Public transit is key to the nation’s economic recovery, but right now there is a mismatch between transit availability and access to jobs. In a new study, the Brookings Institution found that while 70 percent of Americans—and nearly 90 percent of lower-income Americans—have access to public transit, most cannot use it to get to their jobs. That is a mismatch that needs to be fixed, says Robert Puentes, senior fellow at the Brookings Institution.
Some 70 percent of metropolitan-area workers cannot reach their jobs within a 90-minute transit commute, Puentes notes, contributing to the fact that three out of four working Americans commute by car. Furthermore, while most low-income neighborhoods have access to transit, jobs are increasingly located in the suburbs; more than half of jobs in the nation’s largest metro areas jobs are located more than ten miles from their central business districts. In spite of this, the percentage of Americans who commute to work using public transit grew during the 2000s for the first time in decades.
To produce its latest report, Missed Opportunity: Jobs and Transit in Metropolitan America, Brookings studied more than a billion transit trips and amassed over 500 gigabytes of data. “It was an exercise [in] academic masochism,” remarks Bruce Katz, vice president and director of Brookings’ Metropolitan Policy Program. With skyrocketing gas prices and changing demographics, he points out, America could be entering “a transit moment.”
“We need a new transit game plan,” Katz says. “We need to have a total transport approach that links transit to job access, with both public and private investment not only in fixed-route systems but also in flexible low-cost options like car sharing.”
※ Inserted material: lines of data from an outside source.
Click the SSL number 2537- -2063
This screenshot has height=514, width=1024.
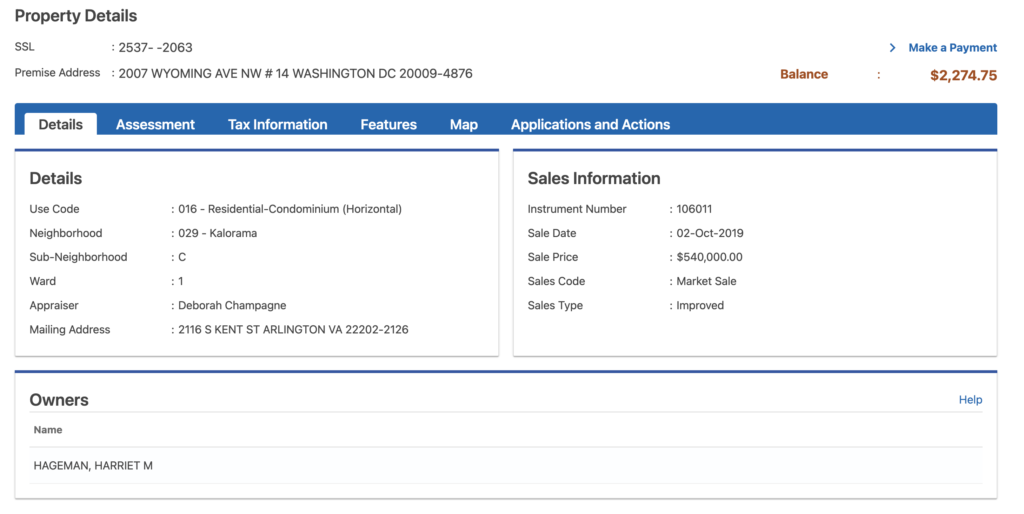pyautogui.click(x=155, y=48)
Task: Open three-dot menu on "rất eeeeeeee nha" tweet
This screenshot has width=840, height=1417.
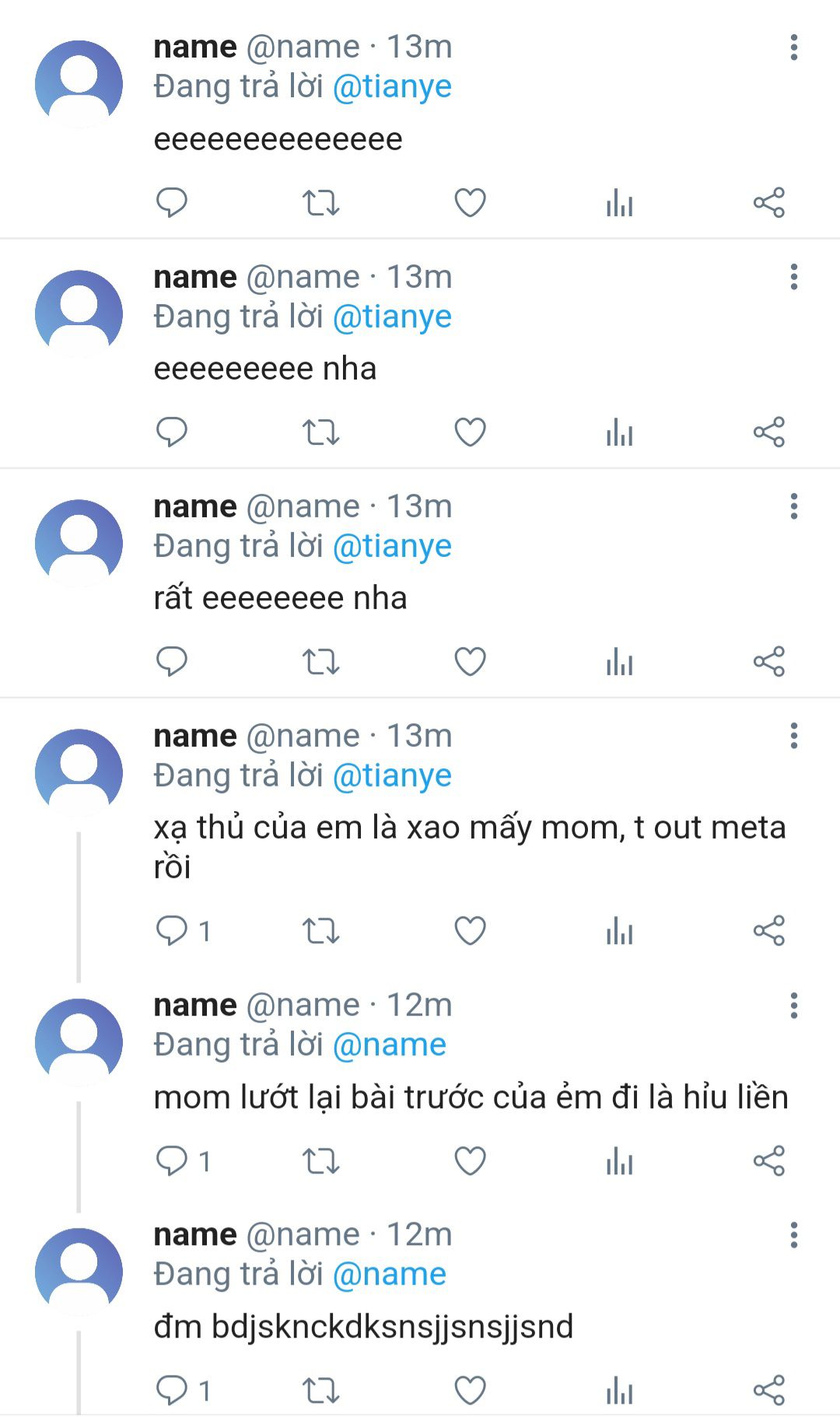Action: tap(793, 506)
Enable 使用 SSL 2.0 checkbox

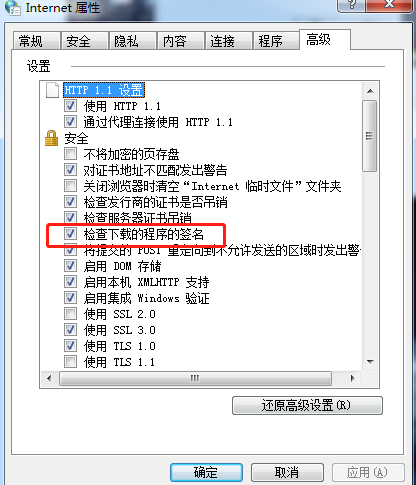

U.S. Secretary of Housing and Urban Development Shaun Donovan agrees with Katz, saying that the United States is not only in a transit moment, but also in a “metro moment.” “The old dynamic between cities and suburbs has reversed,” he says. “In the past, people followed capital; now, capital follows people. Metropolitan areas produce 90 cents of every dollar of GDP in the U.S. So, if we are to win the future, as President Obama says we should, we can only do so with strong metro [areas].
“Ironically, the housing crisis has focused the market in this direction,” Donovan goes on. “The places hardest hit by the housing crisis are the ones least connected to transit. So now we see that there is an economic rationale for connecting housing—as well as jobs—to transit.”
U.S. Secretary of Transportation Ray LaHood points out that the recent economic stimulus program has made huge investments in all types of transit, including streetcars, light rail, and high-speed intercity rail. At the same time, he notes, millions of Americans will continue to rely on buses. “Buses are the Rodney Dangerfield of the transit world: they get no respect,” he says. “The only people who don’t like buses are those stuck in cars behind them. We will always have bus transportation because it is efficient and affordable.”
The public and private sectors must work together to find creative financing solutions to the transit mismatch, says Donovan, citing projects that have been self-funded through private development along new transit lines. “The cost of putting housing and jobs in the wrong place is huge,” he says. “We can’t afford not to do this right.”
The study found major geographic differences in transit access among the metropolitan areas studied. Fifteen of the 20 metro areas ranking highest on a combined score of transit coverage and job access are in the West. The top performers include New York, Portland, San Francisco, and Washington, D.C., as well as Salt Lake City, Tucson, Fresno, and Las Vegas. At the same time, 15 of the 20 lowest-ranking cities are in the South. This discrepancy is due in part, explains Puentes, by topographic barriers in western metro areas—mountains, deserts, and coastlines—that constrain suburban development.
But public funding also plays a big part in distinguishing cities’ transit access. “As states and regions strive to put Americans back to work, policy makers should be careful not to sever the transportation lifelines between workers and jobs,” the report concludes.